Con sus manos completamente empalagadas y aún sin terminar de masticar lo que tenía en la boca, Sherlock tomó otro muslo de pollo de la mesa y se levantó, corriendo en dirección a su cuarto.

–¡Se come es en la mesa, Sherlock! –le regañó su mamá.

El niño se detuvo en seco y se volteó, con gestos exasperados, a explicarle la razón por la cuál era completamente imprescindible que su madre le dejara terminar en su habitación. O al menos eso asumieron todos, pues de su boca sólo salían palabras masculladas por la comida que aún se encontraba apretujada en el interior de sus mejillas.

–¡Sin peros, jovencito!

Sherlock lanzó un fuerte quejido exasperado, arrojando los brazos a ambos lados de su cuerpo en un gesto muy infantil y malcriado. Mycroft resistió el impulso de poner los ojos en blanco al ver la actitud de su hermano, y lo observó volver a regañadientes a la mesa. Así pues, también observó como en lugar de colocar el pollo en su plato y terminarlo, Sherlock lo colocó lo más disimuladamente que pudo en su regazo y tomó otra presa de la mesa; de la cual sólo picó un pedazo pequeño y lo introdujo a la fuerza en algún espacio libre de su ya demasiado llena boca. Masticó por unos segundos y después tomó una servilleta para limpiarse los labios; la cual, luego de utilizada, también llevó disimuladamente a su regazo. Segundos después, volvía a levantarse apresuradamente de la mesa y salía corriendo con mayor velocidad hacia su habitación, creyendo que ocultaba con maestría aquella presa de pollo envuelta entre sus dedos.

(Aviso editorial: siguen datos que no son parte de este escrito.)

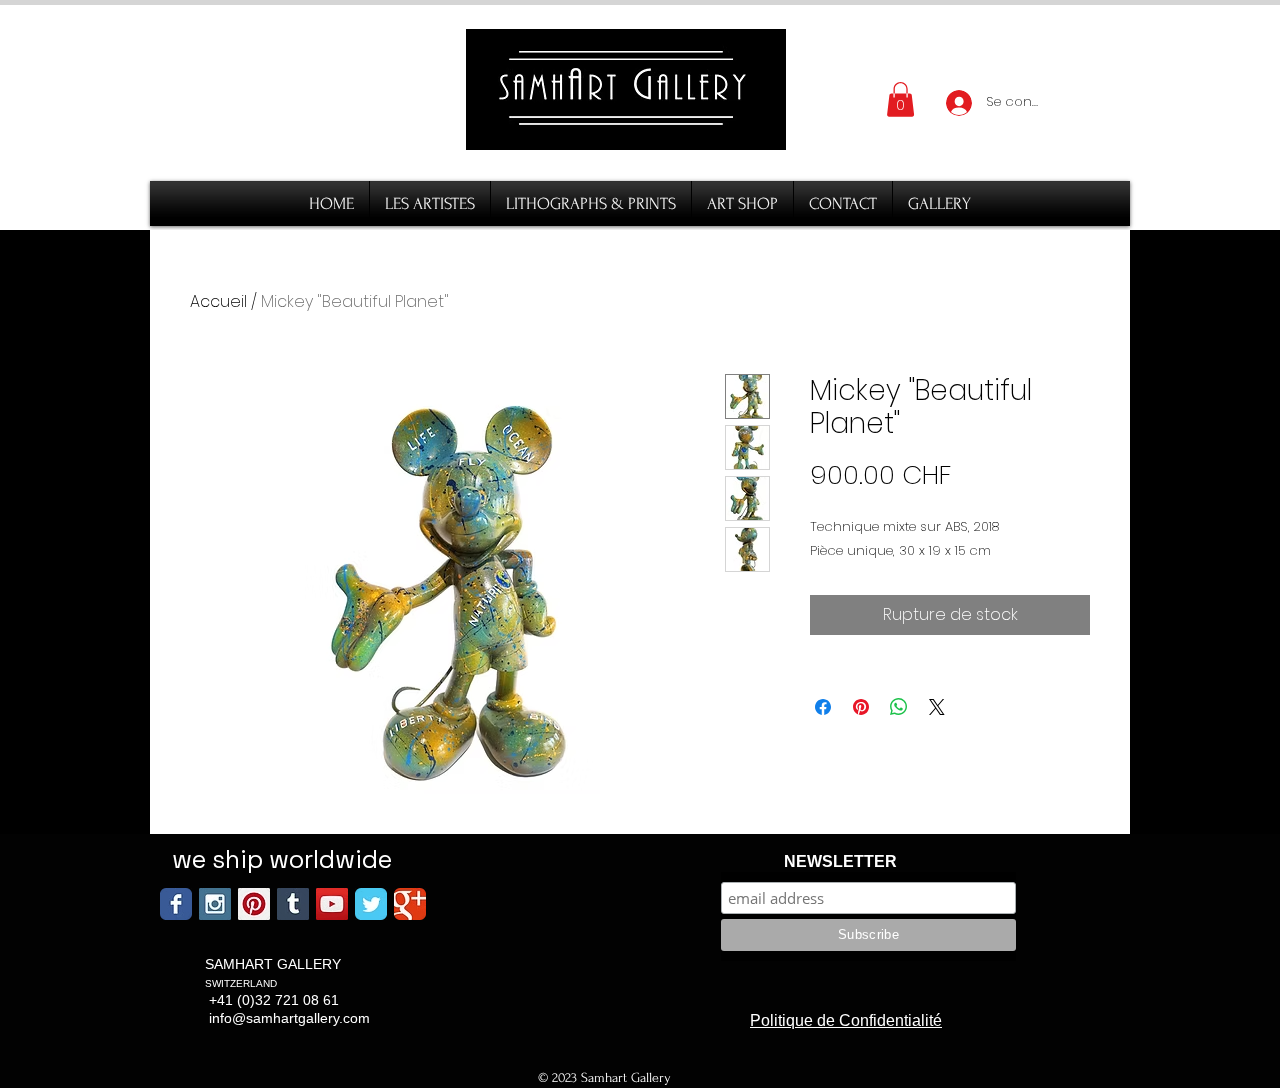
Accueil (218, 301)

La Sra. Holmes suspiró pesadamente. –Se ha llevado el muslo a su cuarto, ¿no es cierto? –Mycroft asintió, devolviéndole la atención a su propia comida–. Ah, y ahora qué estará tramando ese niño.

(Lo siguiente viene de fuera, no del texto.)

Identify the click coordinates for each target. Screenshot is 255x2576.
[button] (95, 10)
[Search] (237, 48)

–Déjalo ser, mujer –dijo su marido, sonriendo alegremente–. De seguro estará haciendo uno de sus famosos experimentos.

Tanto Mycroft como su madre lo vieron horrorizados, angustiados ante la posibilidad. A su padre a veces le podría parecer "lindo" todas las travesuras de su hermano, pero lo cierto es que él no sabía realmente lo que uno de esos "experimentos" podría significar para la integridad de la casa. O peor aún, de su propio hermano.

–¡Ensuciará la alfombra! –exclamó su madre, y Mycroft pudo ver exactamente dónde se encontraban sus prioridades–. ¡Todo esto es culpa tuya! –le regañó la mujer, de súbito.

Mycroft tuvo que tragar con esfuerzo un bocado de ensalada antes de poder hablar, indignado. –¿Yo?

–¡Sí! Tú le regalaste ese juego de química cuando cumplió seis.

–Desarrolló un interés por la química que consideré adecuado el incentivar con buena supervisión. Además era su cumpleaños y sabía que no me iba a dejar en paz si no llegaba con algo. ¿Qué querías que hiciera?

–No lo sé. Para ese entonces también le gustaban los vaqueros. ¿Por qué no le compraste algo alusivo a eso?

–Entonces lo tendríamos ahora disparando alguna especie de arma por toda la casa, gritando más de lo habitual. Creo que no me arrepiento de mis decisiones, madre.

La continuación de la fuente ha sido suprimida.